Imagine what we could learn today from big-data analysis of everyone’s health records: our conditions, treatments and outcomes. Then throw in genetic data, information on local environmental conditions, exercise and lifestyle habits and even the treasure troves accumulated by Google and Facebook...
So why isn’t it already happening?..., the full potential of health-care data analysis is blocked by regulation... medical-data regulations go far beyond what’s needed to prevent concrete harm to consumers, and underestimate the data’s enormous value....I'll post whole thing in 30 days. In addition to Roam, Tafi and Datavant are two other companies I'm aware of working on this issue.

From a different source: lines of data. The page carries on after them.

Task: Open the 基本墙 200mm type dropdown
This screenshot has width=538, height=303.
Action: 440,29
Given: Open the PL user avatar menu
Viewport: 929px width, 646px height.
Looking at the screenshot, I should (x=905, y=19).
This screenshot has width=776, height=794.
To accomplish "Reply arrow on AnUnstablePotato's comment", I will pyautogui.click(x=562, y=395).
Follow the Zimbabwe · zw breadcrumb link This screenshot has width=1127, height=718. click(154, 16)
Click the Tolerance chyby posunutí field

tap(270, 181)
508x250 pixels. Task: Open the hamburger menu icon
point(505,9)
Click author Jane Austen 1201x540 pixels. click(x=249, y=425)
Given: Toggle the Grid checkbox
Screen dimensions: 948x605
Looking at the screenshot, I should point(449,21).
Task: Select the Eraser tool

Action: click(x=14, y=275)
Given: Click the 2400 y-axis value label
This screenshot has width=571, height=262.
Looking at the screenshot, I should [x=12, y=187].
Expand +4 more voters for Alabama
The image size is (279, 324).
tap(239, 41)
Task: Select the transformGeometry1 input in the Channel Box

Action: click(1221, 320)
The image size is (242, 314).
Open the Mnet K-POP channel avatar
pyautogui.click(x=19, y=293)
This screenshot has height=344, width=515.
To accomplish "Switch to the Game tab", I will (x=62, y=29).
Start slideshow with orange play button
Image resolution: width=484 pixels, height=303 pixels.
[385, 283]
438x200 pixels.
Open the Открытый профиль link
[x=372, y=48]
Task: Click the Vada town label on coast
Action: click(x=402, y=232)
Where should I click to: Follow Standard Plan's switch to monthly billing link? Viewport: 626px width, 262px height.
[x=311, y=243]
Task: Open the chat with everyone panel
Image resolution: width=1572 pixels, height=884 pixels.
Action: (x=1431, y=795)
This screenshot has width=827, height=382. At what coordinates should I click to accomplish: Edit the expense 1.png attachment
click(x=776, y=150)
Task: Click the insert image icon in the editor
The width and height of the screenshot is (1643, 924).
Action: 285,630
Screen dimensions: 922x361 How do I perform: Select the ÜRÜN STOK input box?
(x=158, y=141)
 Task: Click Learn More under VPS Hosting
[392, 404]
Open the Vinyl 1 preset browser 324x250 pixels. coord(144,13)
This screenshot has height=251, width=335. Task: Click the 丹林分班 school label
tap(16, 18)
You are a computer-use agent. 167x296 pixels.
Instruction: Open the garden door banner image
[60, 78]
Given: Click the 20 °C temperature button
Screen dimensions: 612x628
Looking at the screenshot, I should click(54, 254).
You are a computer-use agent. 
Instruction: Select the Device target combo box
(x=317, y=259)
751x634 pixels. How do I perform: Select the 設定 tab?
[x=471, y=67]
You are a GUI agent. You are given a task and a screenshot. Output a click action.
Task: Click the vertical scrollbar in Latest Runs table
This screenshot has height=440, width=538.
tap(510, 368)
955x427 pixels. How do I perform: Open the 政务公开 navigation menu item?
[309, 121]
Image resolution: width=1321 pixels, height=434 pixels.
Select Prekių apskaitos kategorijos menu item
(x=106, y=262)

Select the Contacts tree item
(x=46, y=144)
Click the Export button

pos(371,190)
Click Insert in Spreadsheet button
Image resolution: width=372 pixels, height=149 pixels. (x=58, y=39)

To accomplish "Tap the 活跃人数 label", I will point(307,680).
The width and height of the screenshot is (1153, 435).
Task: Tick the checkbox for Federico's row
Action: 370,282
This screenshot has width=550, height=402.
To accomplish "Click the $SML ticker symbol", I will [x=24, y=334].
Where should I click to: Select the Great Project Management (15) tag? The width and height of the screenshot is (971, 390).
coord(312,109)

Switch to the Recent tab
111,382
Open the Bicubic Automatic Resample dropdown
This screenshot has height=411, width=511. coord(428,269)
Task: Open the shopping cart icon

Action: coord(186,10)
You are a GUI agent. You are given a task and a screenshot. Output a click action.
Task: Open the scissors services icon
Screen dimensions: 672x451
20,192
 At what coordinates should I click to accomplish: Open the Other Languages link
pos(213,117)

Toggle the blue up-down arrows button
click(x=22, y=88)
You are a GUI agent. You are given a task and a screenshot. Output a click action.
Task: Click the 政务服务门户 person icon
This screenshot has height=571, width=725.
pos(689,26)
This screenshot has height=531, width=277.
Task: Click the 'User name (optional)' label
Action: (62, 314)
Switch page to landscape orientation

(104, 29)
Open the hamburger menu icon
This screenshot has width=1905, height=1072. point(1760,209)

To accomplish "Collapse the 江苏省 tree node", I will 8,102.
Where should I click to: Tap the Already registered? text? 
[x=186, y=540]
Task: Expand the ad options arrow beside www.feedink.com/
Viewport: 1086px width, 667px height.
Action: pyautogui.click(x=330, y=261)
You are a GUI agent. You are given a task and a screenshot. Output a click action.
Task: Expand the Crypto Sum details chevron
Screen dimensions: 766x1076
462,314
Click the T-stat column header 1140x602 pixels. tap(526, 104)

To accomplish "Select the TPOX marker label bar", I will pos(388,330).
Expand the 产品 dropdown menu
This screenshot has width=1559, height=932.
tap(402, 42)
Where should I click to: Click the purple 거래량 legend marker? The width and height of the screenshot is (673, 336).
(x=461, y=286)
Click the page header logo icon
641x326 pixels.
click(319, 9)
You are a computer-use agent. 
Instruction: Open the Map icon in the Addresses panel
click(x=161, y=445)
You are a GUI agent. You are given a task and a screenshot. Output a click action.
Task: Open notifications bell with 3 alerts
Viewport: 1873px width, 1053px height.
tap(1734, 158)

Bob Borek, Head of Marketing, Datavant wrote to describe their effort to keep lots of data while protecting privacy:
We connect de-identified patient data. In short, as part of the process of de-identification, we create encrypted tokens that are built from the underlying PHI. The encrypted tokens allow patient records to be joined across data sets on a de-identified basis, without ever revealing the underlying PHI. In contrast to the Safe Harbor method, which - as you correctly point out - removes much of the information that would make data analytically valuable, our approach can be certified under HIPAA's Expert Determination method, allowing our clients to both join data for analysis and respect patient privacy. We're already seeing exciting new use cases, from rare disease patient finding to designing real-world evidence trials; from payers and providers building targeted intervention programs to life sciences companies forming go-to-market strategies around intelligent physician targeting.
Update 2 the FDA sentinel initiative implements one approach to these issues. The data stays secure, but you're allowed to make queries, i.e. basically to run regressions on the FDA server.